*** Block opens ***

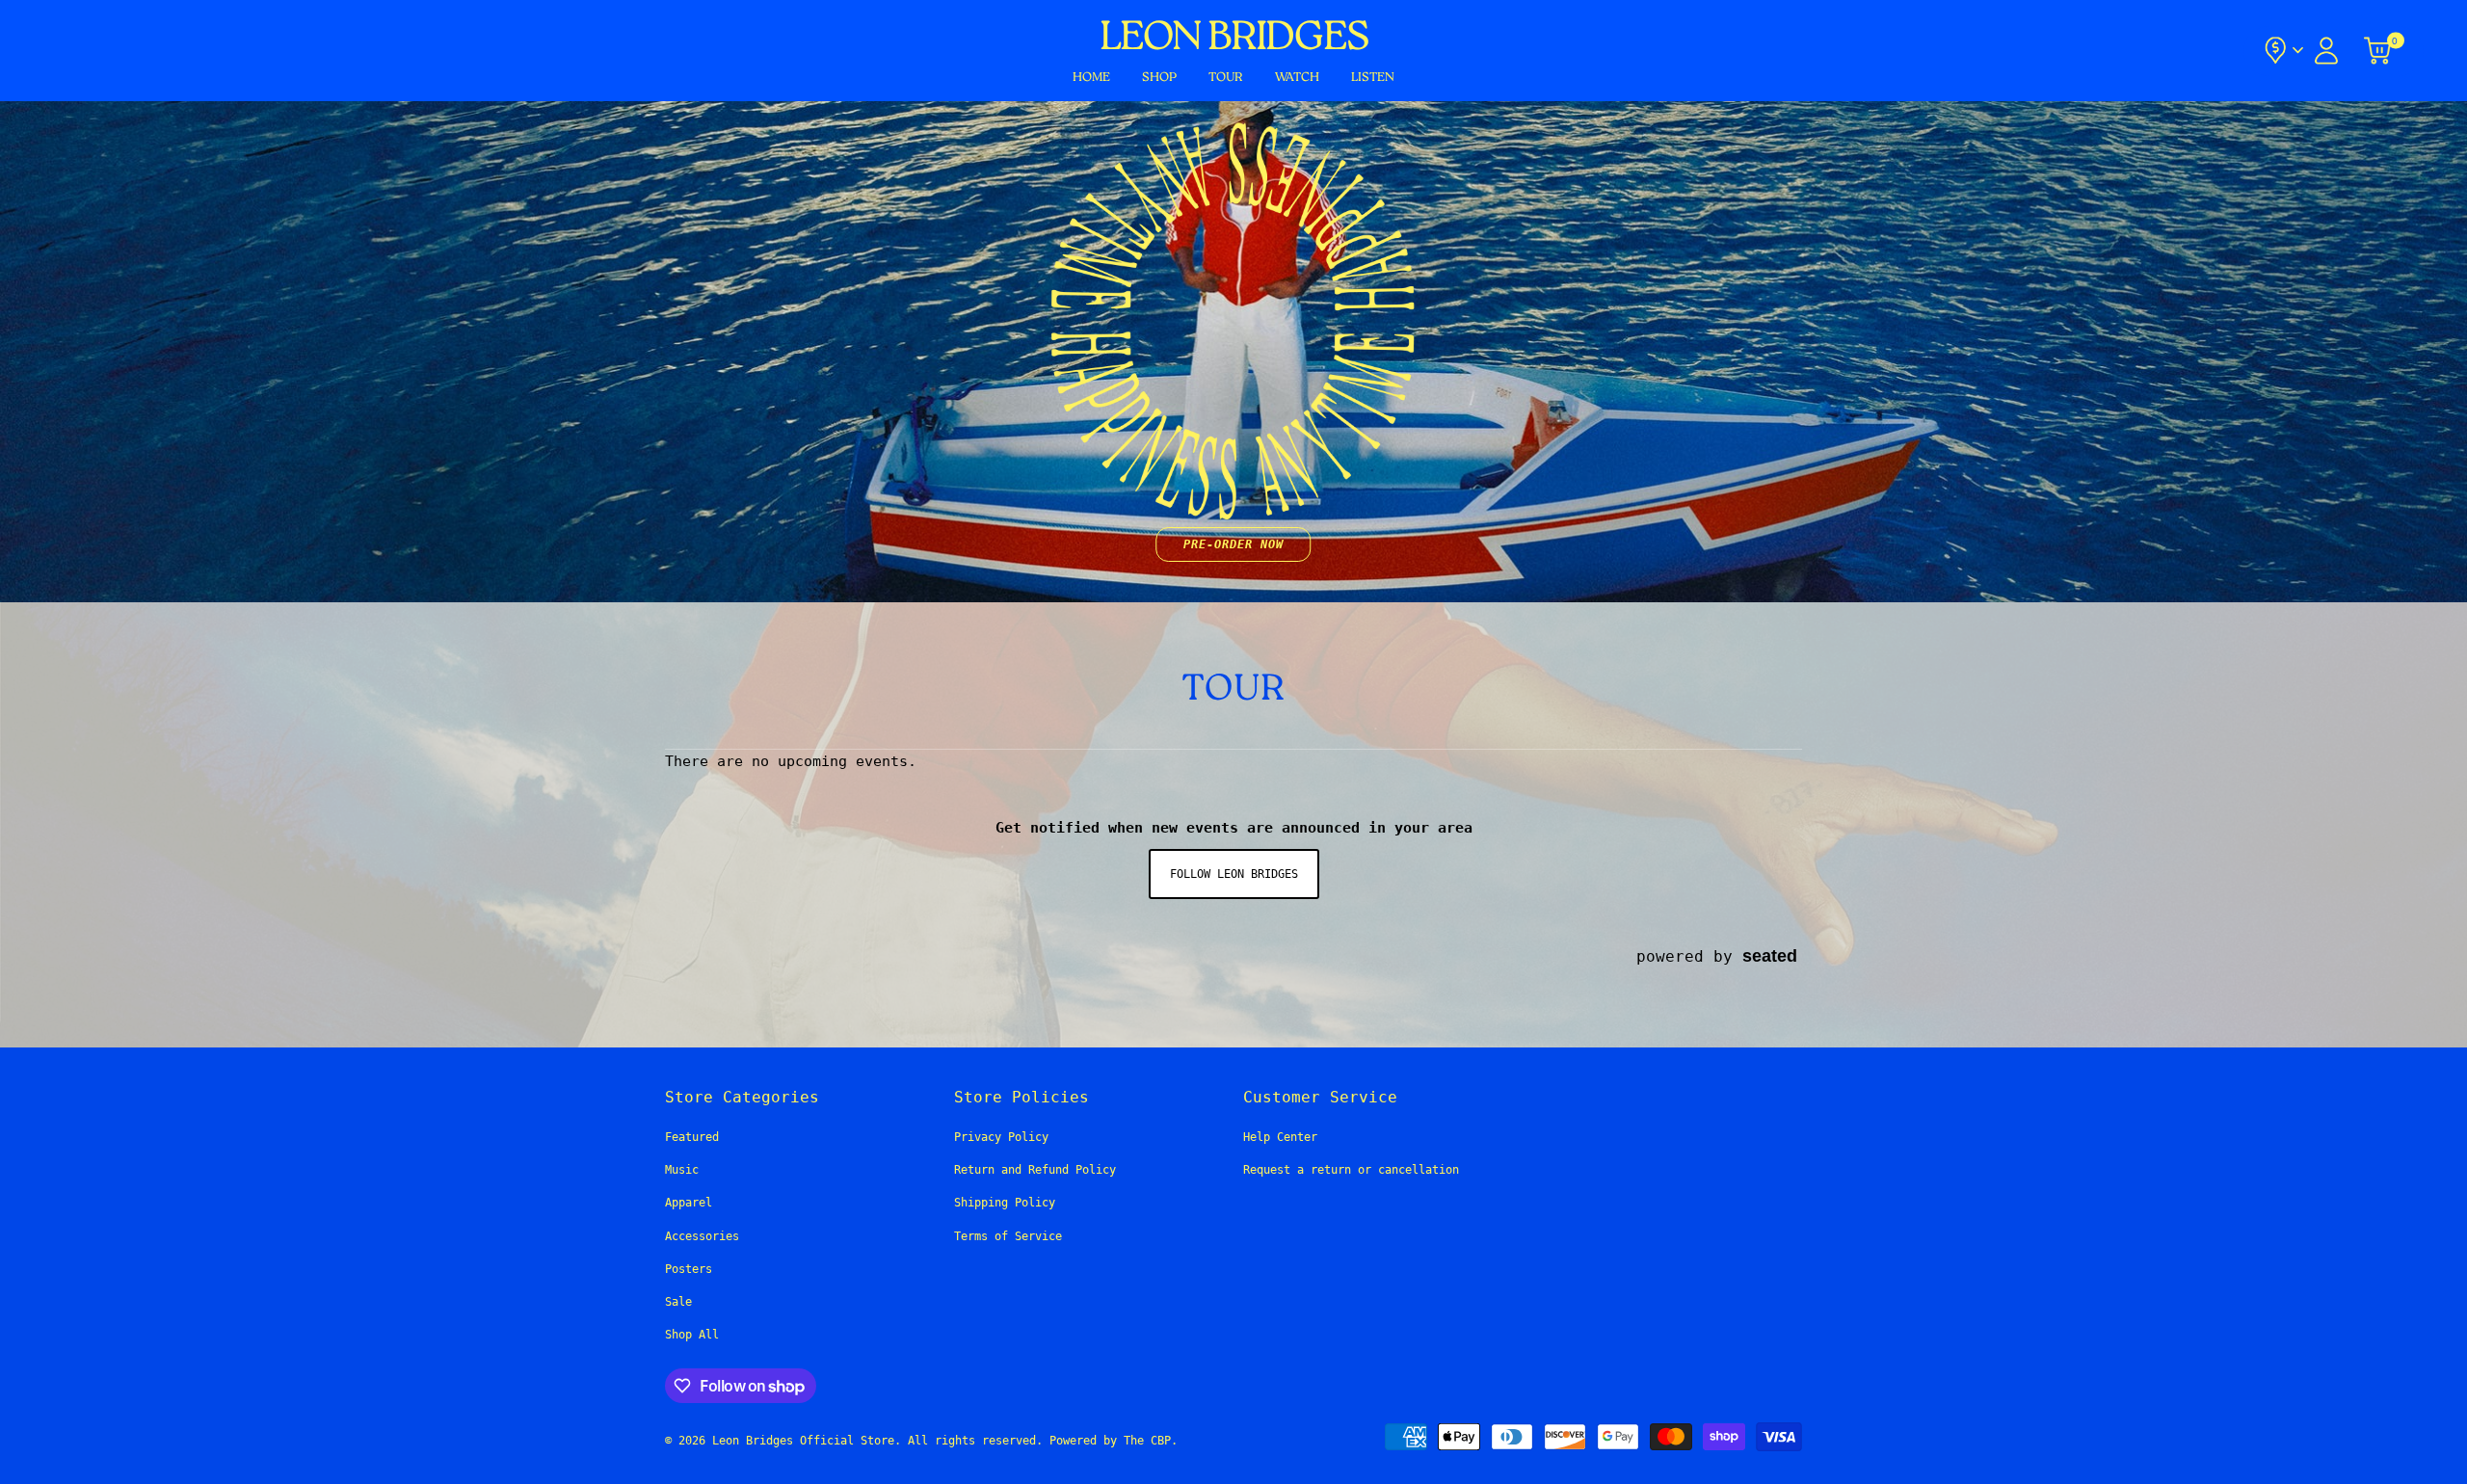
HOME (1091, 77)
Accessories (702, 1236)
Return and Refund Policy (1035, 1170)
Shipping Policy (1004, 1202)
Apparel (688, 1202)
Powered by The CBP (1110, 1440)
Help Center (1280, 1137)
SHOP (1159, 77)
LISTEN (1372, 77)
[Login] (2326, 50)
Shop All (692, 1334)
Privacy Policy (1001, 1137)
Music (682, 1170)
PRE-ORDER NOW (1233, 544)
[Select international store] (2282, 50)
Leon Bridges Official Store (803, 1440)
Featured (692, 1137)
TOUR (1225, 77)
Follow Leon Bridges (1234, 874)
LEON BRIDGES (1233, 38)
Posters (688, 1269)
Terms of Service (1008, 1236)
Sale (678, 1302)
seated (1769, 955)
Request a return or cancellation (1351, 1170)
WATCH (1297, 77)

*** Block closes ***

- _WHAT IS REQUIRED_
Could you reproduce, exactly as written, the lines running from the one with "Powered by The CBP (1110, 1440)" to the end of the entries above?

- _ANSWER TO THIS PROBLEM_
Powered by The CBP (1110, 1440)
Help Center (1280, 1137)
SHOP (1159, 77)
LISTEN (1372, 77)
[Login] (2326, 50)
Shop All (692, 1334)
Privacy Policy (1001, 1137)
Music (682, 1170)
PRE-ORDER NOW (1233, 544)
[Select international store] (2282, 50)
Leon Bridges Official Store (803, 1440)
Featured (692, 1137)
TOUR (1225, 77)
Follow Leon Bridges (1234, 874)
LEON BRIDGES (1233, 38)
Posters (688, 1269)
Terms of Service (1008, 1236)
Sale (678, 1302)
seated (1769, 955)
Request a return or cancellation (1351, 1170)
WATCH (1297, 77)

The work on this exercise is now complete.